For the past week and a half or so, I've been focusing on exploring the process LoRA training. My goal is to produce a LoRA capable of consistently producing full-body images of a given person and their outfit, in order to produce frames for animation.
I started with this article: Generate Photos of Yourself by Training a LoRA for Stable Diffusion Privately on AWS | by Paulo Carvalho | Medium, but got distracted about halfway through by this video about the training process: LORA Training - for HYPER Realistic Results. This video was my main resource for figuring out the training process.
The video provides a detailed walkthrough of all the steps of the training process. It gives advice on what technology to use, ideal conditions for capturing training photos, how to process the training photos, tagging, and what settings to use in the LoRA trainer itself.
I decided I would follow along with the video and, as an initial test, create a LoRA of myself. I'll now talk through all the steps of the process as described by the video, and how I approached them.
First, the technology. I don't have access to a proper photography camera, so I just used a phone camera. I think this is mostly fine, though: the training images don't need to be particularly high-resolution because the images are resized to a set resolution anyway at the start of the training process. What is important is the level of detail: the video recommends shooting raw (uncompressed) pictures. I missed this on my first watch through because I'm not experienced with photography and I was kind of just assuming that a lot of the recommendations wouldn't be possible with my level of technology or experience and could somewhat safely be ignored.
Ideally, you want a diverse photoset of images, where the parts you want the LoRA to pick up on are consistent between images, and the other parts are not consistent. You also want some full-body shots, some closeups of the face at different angles, and some shots from the waist/shoulders up. The video also recommends taking steps to reduce shadows and reflections on the face, but implies that it's more of a personal preference thing rather than something that's required in order to get consistent results. The video provides some examples of what an ideal training set looks like:
However, I decided that I wouldn't put too much effort into optimizing my image set right from the start. I wanted to see what kinds of results I would get from putting in the bare minimum effort, in order to set a baseline to improve upon.
With some assistance, I took an image set of myself in an indoor office building setting, as I figured that would provide some nice, consistent lighting.
We took the pictures at various locations, with me turning completely around and varying my pose slightly at each location. Having all the pictures be taken at the same location probably isn't ideal, because the LoRA will pick up on the location, but I thought it would be fine for an initial test.
All of the pictures were taken on an iPhone, and were saved in Apple's HEIC format, a compressed file format similar to a JPEG. In order for the photos to be usable, I had to convert them to another format. I couldn't figure out an easy way to do that on my machine, so I used an online tool: Convert Heic to JPEG for free | Made by JPEGmini. This appeared to alter the colors slightly, but I didn't notice any new compression artifacts, and I believe the service claimed to be lossless.
The primary tool I used for LoRA training is kohya_ss. It has a browser-based GUI that can be launched from the command line. From what I can tell, it seems like you need a network connection for it to function, but all of the actual training is done on your machine, using your GPU.

**Extracted information:**
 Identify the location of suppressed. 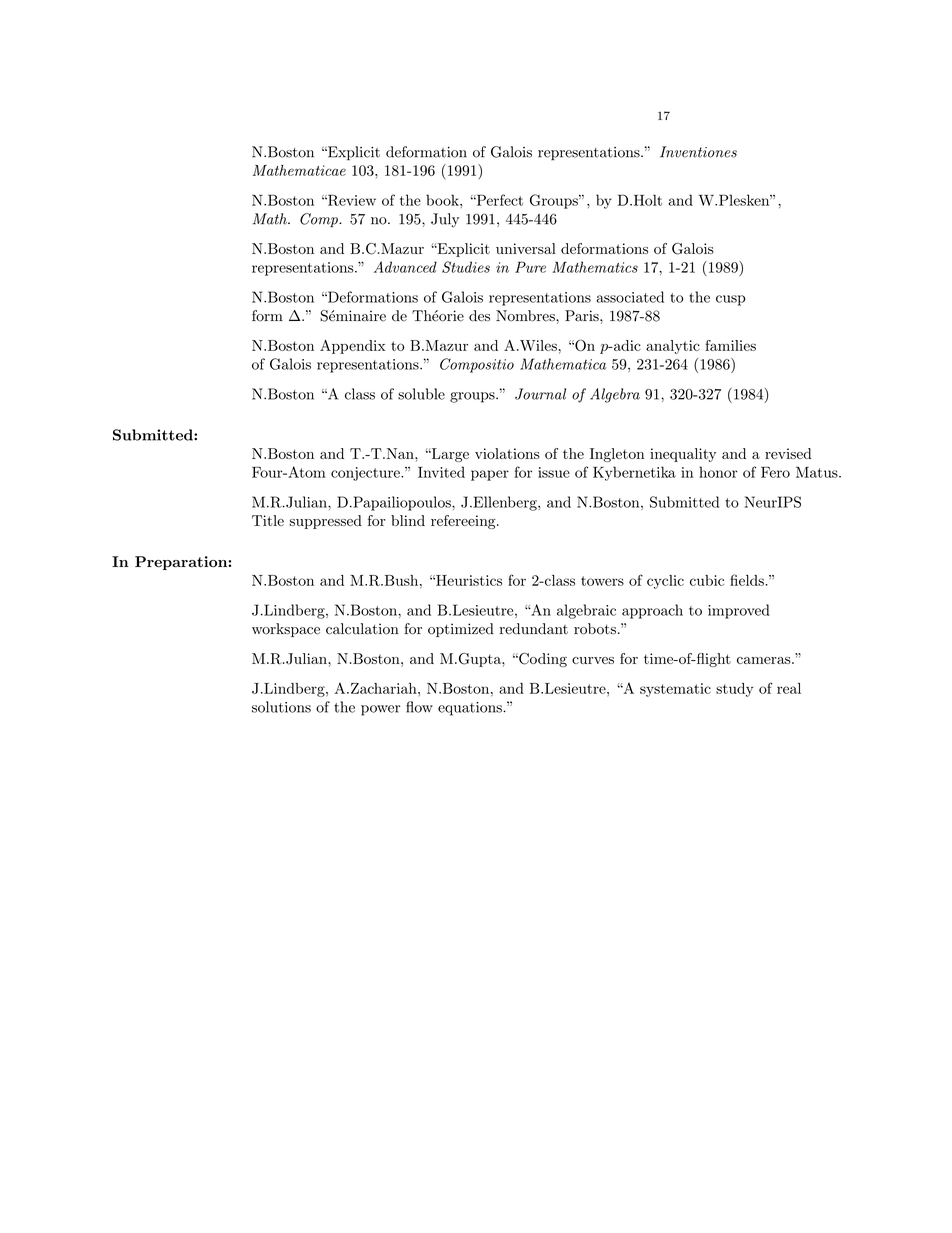
(325, 522).
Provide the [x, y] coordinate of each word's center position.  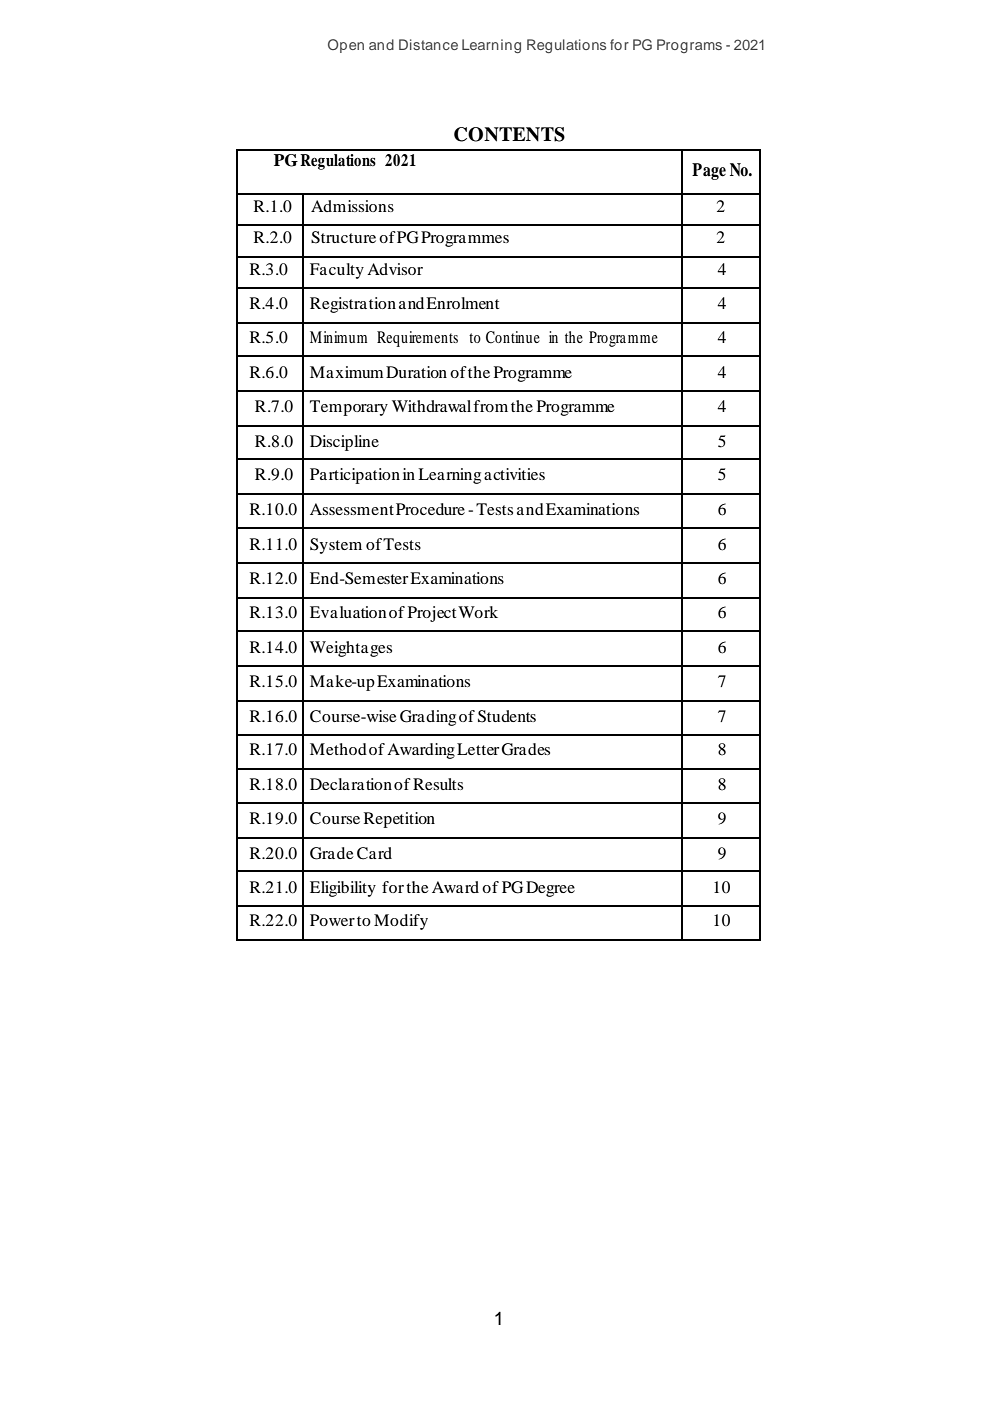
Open [346, 46]
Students [507, 716]
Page [709, 171]
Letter [478, 749]
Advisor [395, 269]
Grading [428, 718]
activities [514, 474]
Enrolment [462, 303]
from [490, 406]
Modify [401, 922]
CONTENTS [509, 134]
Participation [355, 476]
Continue [513, 337]
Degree [550, 889]
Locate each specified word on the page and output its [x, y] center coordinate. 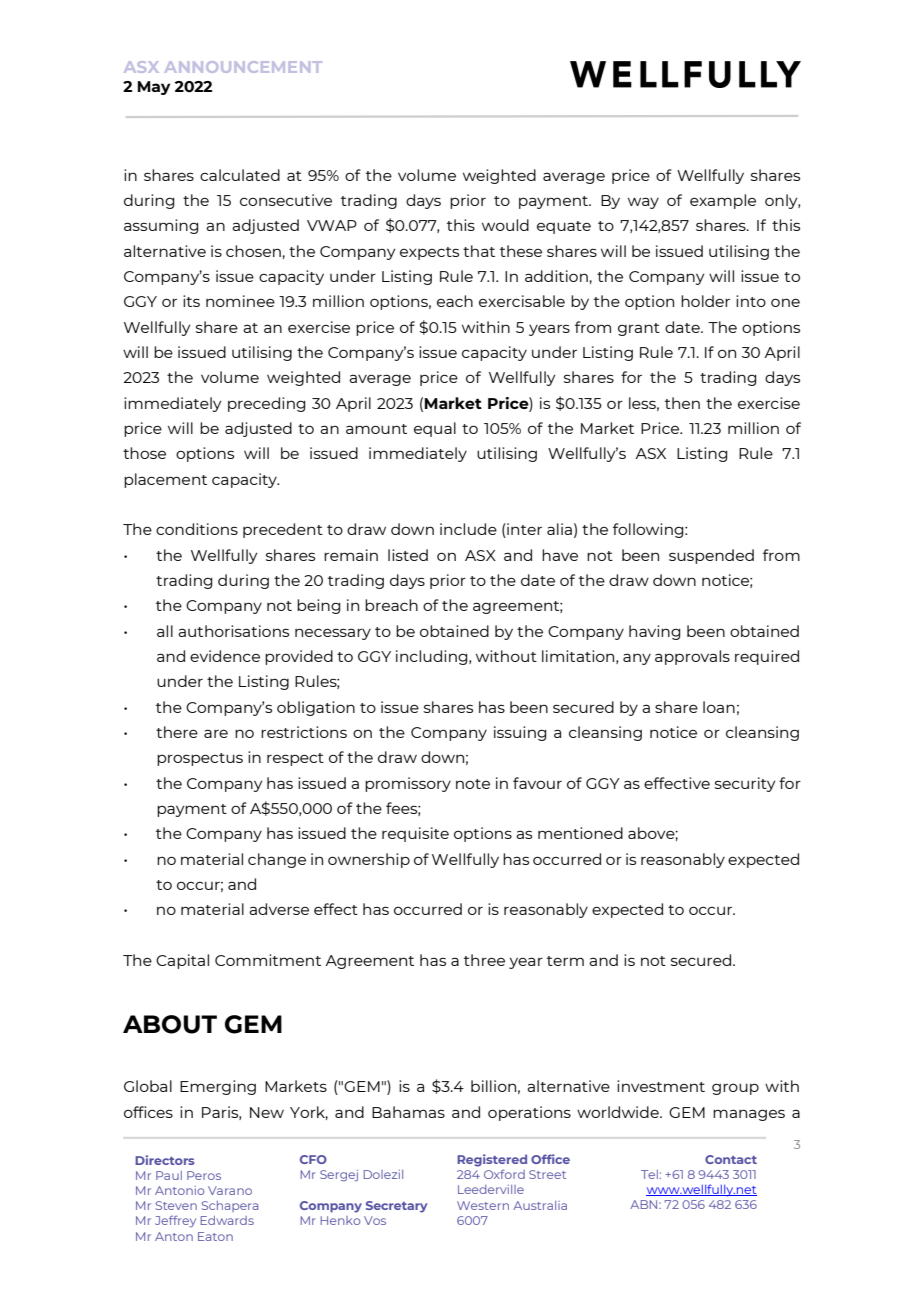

**Task directions:** Reproduce word for word the passage of the LoRA training write-up from "All of the pictures" to "using your GPU.".

**Final result:**
All of the pictures were taken on an iPhone, and were saved in Apple's HEIC format, a compressed file format similar to a JPEG. In order for the photos to be usable, I had to convert them to another format. I couldn't figure out an easy way to do that on my machine, so I used an online tool: Convert Heic to JPEG for free | Made by JPEGmini. This appeared to alter the colors slightly, but I didn't notice any new compression artifacts, and I believe the service claimed to be lossless.
The primary tool I used for LoRA training is kohya_ss. It has a browser-based GUI that can be launched from the command line. From what I can tell, it seems like you need a network connection for it to function, but all of the actual training is done on your machine, using your GPU.